Joyce feigned confusion at the way Paul jerked at her words. “Why are you—surely you knew she needed money—”

Paul kept waiting for his wife to deny her aunt’s claims, but all she did was shake her head as her eyes started to brighten with tears.

“$55,000 to be exact...”

No. Fuck. No.

In his mind, Paul heardsomething...laugh.

Jeeringly. Cruelly. Insidiously.

This is what you get for believing in fairytales.

Wake up, you idiot.

Did you really think God was real?

Chapter Sixteen

ANDIE SAT NEXT TO HERmother in the bank manager’s office, her hands clasped so tightly in her lap that her knuckles had gone white.
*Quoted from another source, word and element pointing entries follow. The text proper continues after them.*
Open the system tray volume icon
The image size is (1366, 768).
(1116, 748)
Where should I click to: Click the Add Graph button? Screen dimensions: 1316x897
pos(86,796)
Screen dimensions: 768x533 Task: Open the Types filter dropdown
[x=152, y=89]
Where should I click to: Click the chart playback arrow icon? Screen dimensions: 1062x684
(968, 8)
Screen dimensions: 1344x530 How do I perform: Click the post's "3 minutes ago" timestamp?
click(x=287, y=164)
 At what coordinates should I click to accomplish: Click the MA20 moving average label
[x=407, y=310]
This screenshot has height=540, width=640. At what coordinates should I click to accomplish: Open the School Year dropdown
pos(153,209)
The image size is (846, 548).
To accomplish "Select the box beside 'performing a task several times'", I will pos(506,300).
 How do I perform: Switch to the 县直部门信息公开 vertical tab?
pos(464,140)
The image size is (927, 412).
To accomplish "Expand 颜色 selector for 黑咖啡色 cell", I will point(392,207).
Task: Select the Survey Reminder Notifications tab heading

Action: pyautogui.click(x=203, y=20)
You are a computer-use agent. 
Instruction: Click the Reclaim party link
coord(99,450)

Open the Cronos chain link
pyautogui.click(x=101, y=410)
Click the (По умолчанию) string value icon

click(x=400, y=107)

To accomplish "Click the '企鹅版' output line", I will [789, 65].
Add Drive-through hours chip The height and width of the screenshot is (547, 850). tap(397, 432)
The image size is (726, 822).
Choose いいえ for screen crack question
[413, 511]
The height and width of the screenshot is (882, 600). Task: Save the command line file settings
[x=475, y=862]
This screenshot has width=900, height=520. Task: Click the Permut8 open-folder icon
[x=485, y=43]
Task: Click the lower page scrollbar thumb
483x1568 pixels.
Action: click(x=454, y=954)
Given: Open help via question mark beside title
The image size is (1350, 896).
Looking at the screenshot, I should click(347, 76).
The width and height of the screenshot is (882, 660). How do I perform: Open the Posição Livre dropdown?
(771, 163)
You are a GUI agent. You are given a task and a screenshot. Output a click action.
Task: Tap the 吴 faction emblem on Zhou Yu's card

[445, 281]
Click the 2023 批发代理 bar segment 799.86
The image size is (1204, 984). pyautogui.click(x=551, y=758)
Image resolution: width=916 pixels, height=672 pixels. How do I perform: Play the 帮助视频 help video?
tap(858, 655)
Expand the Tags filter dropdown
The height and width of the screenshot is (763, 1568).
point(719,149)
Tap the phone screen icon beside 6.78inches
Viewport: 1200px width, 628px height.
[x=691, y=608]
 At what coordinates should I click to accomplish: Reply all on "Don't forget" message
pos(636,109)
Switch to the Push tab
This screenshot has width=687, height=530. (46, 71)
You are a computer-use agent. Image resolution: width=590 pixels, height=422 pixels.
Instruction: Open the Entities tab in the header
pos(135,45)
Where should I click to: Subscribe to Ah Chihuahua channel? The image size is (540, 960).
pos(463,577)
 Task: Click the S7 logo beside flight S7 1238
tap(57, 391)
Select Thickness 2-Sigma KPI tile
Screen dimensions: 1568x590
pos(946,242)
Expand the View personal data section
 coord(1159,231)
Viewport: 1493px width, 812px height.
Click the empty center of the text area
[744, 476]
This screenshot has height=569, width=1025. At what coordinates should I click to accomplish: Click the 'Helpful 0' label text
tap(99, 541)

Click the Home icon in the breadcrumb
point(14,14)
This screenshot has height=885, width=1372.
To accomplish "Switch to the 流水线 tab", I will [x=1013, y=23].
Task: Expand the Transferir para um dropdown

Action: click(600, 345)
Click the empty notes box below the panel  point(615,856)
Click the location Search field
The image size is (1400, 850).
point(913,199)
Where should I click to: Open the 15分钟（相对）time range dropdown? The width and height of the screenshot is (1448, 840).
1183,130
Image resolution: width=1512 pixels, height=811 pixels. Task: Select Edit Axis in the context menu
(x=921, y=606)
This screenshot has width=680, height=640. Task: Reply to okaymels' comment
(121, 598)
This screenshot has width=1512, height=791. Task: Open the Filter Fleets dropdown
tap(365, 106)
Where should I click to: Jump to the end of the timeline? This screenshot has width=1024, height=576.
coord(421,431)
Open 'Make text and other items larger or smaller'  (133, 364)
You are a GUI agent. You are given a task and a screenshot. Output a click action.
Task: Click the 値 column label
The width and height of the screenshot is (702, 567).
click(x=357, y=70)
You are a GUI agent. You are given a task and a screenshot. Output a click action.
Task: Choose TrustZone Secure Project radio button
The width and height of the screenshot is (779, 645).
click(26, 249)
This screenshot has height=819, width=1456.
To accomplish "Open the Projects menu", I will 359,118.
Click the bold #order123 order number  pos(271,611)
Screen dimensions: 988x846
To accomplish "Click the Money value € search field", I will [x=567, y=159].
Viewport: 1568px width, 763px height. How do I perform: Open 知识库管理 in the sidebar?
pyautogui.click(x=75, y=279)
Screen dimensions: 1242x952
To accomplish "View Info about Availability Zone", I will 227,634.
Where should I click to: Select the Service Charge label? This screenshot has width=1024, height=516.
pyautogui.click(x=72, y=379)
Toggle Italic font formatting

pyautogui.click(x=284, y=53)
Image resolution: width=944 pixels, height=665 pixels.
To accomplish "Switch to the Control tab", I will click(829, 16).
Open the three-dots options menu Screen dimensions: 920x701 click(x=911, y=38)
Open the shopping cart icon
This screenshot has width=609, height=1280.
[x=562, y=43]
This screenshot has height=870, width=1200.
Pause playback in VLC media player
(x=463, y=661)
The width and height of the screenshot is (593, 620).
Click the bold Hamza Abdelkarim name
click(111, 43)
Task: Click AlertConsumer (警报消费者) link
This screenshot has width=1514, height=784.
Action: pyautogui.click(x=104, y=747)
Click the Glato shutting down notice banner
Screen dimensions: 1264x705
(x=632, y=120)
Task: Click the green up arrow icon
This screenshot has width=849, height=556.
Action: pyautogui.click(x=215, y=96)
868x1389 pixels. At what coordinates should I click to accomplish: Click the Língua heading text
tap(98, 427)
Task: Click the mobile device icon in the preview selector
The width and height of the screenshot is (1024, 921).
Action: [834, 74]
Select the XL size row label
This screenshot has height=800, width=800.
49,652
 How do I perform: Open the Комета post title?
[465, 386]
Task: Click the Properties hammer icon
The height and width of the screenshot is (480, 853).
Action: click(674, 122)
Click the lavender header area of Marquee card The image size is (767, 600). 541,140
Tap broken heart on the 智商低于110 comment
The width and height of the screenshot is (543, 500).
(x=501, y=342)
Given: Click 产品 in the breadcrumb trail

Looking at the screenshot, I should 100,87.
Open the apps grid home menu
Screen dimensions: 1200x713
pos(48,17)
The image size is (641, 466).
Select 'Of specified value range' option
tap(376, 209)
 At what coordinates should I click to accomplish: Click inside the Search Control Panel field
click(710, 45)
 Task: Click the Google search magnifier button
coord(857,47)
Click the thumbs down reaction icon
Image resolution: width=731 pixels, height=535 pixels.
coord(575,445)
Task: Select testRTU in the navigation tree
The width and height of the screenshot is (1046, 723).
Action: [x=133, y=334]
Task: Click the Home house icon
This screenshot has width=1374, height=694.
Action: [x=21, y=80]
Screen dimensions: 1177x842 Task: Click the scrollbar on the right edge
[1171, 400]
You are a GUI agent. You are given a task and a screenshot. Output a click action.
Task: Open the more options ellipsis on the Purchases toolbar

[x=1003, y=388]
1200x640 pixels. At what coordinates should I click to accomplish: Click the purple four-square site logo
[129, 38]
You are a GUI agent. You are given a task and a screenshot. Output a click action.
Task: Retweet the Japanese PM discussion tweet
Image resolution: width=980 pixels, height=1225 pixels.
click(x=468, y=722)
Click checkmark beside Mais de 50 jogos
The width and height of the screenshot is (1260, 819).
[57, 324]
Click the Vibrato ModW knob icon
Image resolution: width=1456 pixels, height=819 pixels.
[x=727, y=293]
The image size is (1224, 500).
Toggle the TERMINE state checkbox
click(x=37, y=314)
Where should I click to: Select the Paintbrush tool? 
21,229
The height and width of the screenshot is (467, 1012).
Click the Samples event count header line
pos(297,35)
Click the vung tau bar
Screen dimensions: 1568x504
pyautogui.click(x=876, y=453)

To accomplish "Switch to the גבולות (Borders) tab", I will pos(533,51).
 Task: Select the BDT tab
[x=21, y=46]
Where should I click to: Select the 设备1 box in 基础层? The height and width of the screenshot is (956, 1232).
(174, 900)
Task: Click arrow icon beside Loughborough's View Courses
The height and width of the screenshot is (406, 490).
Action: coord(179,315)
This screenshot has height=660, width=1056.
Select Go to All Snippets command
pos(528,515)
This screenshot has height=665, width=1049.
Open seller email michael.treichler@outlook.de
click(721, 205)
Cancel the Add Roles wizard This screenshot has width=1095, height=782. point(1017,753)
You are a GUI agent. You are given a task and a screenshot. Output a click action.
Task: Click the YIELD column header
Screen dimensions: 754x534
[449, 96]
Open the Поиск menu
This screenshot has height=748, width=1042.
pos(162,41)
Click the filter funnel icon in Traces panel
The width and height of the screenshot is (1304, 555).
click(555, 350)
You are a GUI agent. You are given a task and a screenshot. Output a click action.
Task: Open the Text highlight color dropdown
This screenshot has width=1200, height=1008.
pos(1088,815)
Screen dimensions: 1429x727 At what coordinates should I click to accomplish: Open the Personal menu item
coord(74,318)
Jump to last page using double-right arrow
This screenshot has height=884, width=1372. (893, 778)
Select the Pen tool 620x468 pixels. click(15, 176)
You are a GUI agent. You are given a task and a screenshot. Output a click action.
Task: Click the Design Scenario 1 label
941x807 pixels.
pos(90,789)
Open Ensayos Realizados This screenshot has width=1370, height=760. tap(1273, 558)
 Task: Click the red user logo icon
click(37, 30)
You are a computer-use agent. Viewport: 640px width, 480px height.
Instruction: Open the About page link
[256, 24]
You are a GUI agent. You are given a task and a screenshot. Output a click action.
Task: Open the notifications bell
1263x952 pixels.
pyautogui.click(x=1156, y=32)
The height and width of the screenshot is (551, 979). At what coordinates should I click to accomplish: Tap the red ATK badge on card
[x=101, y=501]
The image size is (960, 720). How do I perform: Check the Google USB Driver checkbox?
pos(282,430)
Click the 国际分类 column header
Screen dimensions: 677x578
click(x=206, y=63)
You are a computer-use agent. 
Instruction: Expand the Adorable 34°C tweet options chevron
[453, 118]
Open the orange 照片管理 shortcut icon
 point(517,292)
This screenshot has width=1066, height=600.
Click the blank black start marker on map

The office was small. Ordinary. A desk cluttered with papers, family photos in cheap frames, a wilting plant on the windowsill. The kind of room where nothing extraordinary should ever happen.

But the words coming out of Mr. Henderson’s mouth were shattering her world.

“I’m so sorry, Mrs. Jackson.” His voice was heavy with genuine regret. “Your accountant—he scammed you. The retirement fund, the savings, all of it. Gone.”

Andie couldn’t breathe.

Couldn’t think.

Could only stare at the man’s tired face as he delivered the final blow.

“If you can’t pay the outstanding mortgage by the end of two weeks...” He spread his hands helplessly. “You’ll lose your home.”

The bus ride back was silent.

December had frosted the windows, turning the Kansas landscape into a blur of white and gray. Andie pressed herforehead against the cold glass, watching farmhouses and bare trees slide past without really seeing them.

Fifty-five thousand dollars.

That was what they needed.

Fifty-five thousand dollars in two weeks, or her mother would lose the house she’d lived in for thirty years. The house where Andie had taken her first steps. The house where her father had died. The house that held every memory that mattered.